Ambitious Chelsea must be ruthless
The minimum requirement, in John Terry's words, is a double-double. Winning the Premier League and the FA Cup has seemingly whetted the appetite of Chelsea's demanding captain. Supplanting Manchester United as the supreme power in the English game is on the agenda and, amid suggestions Roman Abramovich, the Chelsea owner, will open the chequebook in pursuit of a superstar, blue could be the colour of the ribbons on trophies for years to come.
But Terry's confidence that there will be continued success may be ignoring one factor: change, belatedly, may be coming to Stamford Bridge. Admittedly, predictions of a clear out are made on an annual basis and the trend is that managers prove rather more disposable than players. This time, however, it may be different. Firstly, because Carlo Ancelotti's record gives him the mandate to oversee an overhaul; secondly, the introduction of one of the world's elite - the name mentioned most often is that of Fernando Torres - could render some players either unhappy or surplus to requirements; thirdly, because Chelsea have actually accumulated a surfeit of emerging players and, sooner or later, it may be time to see if they are of the standard required; and fourthly, because of the ageing nature of Ancelotti's squad.
It is an issue of increasing relevance. While only four thirty-somethings started Saturday's FA Cup final, so did only two players under 27 (Salomon Kalou and Branislav Ivanovic). The match-winner, Didier Drogba, is 32; the next highest scorer, Frank Lampard, reaches that landmark next month. Nicolas Anelka and Michael Ballack are also members of the Chelsea pensioners, along with Ricardo Carvalho, Paulo Ferreira, Juliano Belletti, Deco and Henrique Hilario. Terry and Florent Malouda turn 30 later this year.
History provides plenty of warnings about allowing teams to age together: Liverpool in the early 1990s, Manchester United in the late 1960s and Leeds during the 1970s - as well, some might say, as the current AC Milan side. Ancelotti's experience at rejuvenating "geriatricos" at AC Milan is cited as a reason for his appointment at Chelsea. Yet that does not mean his current employers should mimic his former club. Chelsea's ongoing quest for self-sufficiency should be another factor.

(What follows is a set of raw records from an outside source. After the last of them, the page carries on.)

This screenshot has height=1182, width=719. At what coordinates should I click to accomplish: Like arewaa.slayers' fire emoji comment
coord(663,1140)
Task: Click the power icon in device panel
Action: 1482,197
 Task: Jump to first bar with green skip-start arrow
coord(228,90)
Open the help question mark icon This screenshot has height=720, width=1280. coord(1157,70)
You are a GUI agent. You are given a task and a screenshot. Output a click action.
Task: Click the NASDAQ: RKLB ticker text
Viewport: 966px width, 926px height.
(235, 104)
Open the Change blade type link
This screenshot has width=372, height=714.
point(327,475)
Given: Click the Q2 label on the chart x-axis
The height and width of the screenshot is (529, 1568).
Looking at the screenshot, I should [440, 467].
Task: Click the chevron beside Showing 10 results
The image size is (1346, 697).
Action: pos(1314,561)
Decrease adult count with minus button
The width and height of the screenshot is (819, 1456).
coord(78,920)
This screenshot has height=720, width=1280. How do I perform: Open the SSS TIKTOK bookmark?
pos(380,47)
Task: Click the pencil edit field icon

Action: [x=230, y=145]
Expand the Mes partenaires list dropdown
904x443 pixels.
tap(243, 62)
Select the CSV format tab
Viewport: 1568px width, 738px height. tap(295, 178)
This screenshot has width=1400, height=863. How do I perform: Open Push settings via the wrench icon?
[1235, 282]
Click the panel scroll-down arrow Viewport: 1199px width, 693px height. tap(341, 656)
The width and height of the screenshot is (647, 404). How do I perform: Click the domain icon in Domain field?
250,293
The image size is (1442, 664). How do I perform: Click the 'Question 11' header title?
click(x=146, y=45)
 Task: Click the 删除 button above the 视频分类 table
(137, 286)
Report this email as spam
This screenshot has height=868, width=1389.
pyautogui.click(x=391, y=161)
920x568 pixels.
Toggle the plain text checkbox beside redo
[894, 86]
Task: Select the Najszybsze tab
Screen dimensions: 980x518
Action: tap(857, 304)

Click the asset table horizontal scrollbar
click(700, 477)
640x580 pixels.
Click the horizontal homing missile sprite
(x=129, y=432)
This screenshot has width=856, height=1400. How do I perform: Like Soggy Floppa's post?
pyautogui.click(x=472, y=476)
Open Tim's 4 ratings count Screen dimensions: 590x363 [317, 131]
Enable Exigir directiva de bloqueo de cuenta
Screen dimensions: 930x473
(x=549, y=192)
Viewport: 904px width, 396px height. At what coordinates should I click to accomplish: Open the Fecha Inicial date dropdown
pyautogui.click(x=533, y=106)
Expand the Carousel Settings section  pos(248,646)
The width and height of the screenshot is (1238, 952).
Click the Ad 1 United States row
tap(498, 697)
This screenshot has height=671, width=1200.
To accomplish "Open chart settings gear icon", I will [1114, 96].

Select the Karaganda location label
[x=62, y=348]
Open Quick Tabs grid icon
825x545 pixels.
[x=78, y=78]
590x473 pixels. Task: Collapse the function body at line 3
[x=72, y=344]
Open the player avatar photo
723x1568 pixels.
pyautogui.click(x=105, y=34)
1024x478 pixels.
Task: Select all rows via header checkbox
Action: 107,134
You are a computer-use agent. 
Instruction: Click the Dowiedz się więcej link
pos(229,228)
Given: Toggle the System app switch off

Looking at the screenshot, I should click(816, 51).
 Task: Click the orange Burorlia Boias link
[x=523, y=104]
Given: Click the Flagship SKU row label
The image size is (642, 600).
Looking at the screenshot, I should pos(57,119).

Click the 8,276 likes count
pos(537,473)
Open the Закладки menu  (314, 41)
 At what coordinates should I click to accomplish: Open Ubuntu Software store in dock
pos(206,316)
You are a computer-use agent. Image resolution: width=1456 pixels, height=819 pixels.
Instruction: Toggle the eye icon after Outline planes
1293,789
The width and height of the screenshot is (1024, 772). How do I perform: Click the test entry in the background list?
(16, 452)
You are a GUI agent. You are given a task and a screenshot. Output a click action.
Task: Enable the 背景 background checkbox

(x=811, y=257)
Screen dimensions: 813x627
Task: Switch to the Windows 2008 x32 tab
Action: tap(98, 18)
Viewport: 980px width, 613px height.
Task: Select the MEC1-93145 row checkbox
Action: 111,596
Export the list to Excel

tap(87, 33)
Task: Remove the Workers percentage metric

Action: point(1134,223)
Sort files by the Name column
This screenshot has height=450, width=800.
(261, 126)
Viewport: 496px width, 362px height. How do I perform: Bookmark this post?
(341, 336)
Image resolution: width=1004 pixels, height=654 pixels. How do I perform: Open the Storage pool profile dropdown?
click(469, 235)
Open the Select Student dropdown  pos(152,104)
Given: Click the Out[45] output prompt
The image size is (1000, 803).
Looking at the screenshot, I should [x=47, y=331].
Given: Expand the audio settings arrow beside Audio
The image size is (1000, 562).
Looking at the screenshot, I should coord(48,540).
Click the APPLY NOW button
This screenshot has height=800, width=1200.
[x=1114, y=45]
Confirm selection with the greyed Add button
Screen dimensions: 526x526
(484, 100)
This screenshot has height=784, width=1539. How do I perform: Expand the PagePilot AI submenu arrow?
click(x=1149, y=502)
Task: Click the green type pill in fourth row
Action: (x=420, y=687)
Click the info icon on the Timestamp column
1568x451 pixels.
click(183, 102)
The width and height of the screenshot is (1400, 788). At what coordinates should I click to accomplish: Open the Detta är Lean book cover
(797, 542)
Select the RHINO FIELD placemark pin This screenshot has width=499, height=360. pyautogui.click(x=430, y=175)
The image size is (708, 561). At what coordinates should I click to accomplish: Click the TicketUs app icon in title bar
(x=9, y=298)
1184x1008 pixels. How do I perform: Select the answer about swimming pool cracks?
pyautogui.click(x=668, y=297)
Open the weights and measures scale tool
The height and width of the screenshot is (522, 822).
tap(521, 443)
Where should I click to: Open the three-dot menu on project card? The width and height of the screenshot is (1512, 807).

Since Frank Arnesen, their director of football, was lured from Tottenham in 2005, they have stockpiled young players, both British and foreign. So far, none of them have emulated Terry, the last product of the academy to establish himself in the first team.
The question is if Arnesen has recruited and developed quality, or merely in quantity. Four players - Michael Mancienne (Wolves), Scott Sinclair (Wigan), Franco di Santo (Blackburn) and Jack Cork (Burnley) - were loaned to other Premier League clubs this season; two more - Miroslav Stoch and Slobodan Rajkovic - helped Twente win the Dutch league. Daniel Sturridge and Ross Turnbull, signed last summer, were often on the bench this season while Nemanja Matic, the Serbian midfielder, was an unused replacement in the FA Cup final.
Patrick van Aanholt, Sam Hutchinson, Fabio Borini and the gifted Gael Kakuta have all made brief appearances in the first team, while Jeffrey Bruma, the Dutch defender, and Josh McEachran, the homegrown midfielder, helped Chelsea win the FA Youth Cup. At a club where short-term thinking has prevailed, none have had the extended opportunity to stake their claim. With Chelsea talking about three or four departures - Joe Cole, Deco and Belletti most likely to leave, while Anelka, Ferreira and Ballack are contenders - some of those 15 merit a chance, because periods of sustained dominance are only achieved when one generation blends seamlessly into the next. And so far, that is a task that has eluded Chelsea.